**REQUIRED ACTION:** Each line of the listing that includes "will" should be reported.

**RECORDS SUPPLIED:**
--- START ---

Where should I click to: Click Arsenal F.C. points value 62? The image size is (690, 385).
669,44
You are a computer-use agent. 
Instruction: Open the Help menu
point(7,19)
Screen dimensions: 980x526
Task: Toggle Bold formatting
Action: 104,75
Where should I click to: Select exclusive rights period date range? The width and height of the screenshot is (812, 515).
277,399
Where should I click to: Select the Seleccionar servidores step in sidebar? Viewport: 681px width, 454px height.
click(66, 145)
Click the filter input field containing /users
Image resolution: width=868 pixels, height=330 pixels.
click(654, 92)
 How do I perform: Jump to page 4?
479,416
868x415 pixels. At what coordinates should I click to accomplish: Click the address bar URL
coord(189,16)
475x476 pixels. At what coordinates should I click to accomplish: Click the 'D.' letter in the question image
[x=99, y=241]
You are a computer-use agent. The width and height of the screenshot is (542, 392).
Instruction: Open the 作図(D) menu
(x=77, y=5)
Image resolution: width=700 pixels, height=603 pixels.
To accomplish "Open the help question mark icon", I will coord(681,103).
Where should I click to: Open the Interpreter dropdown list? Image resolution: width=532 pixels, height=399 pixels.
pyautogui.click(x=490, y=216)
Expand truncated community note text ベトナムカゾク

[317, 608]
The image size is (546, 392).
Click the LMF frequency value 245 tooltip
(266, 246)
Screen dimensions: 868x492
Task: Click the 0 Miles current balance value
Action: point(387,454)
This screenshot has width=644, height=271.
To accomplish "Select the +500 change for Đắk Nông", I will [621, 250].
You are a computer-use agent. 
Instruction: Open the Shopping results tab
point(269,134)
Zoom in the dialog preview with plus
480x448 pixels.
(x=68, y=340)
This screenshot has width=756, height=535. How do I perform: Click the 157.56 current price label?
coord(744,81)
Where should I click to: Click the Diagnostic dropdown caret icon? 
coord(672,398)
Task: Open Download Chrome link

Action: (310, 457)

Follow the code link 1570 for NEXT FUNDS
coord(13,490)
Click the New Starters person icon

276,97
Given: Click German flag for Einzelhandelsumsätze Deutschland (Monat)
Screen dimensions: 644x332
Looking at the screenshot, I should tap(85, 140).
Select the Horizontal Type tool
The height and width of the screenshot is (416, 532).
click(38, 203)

--- END ---

**ANSWER AREA:**
To accomplish "Open the help question mark icon", I will coord(681,103).
To accomplish "Select the +500 change for Đắk Nông", I will [621, 250].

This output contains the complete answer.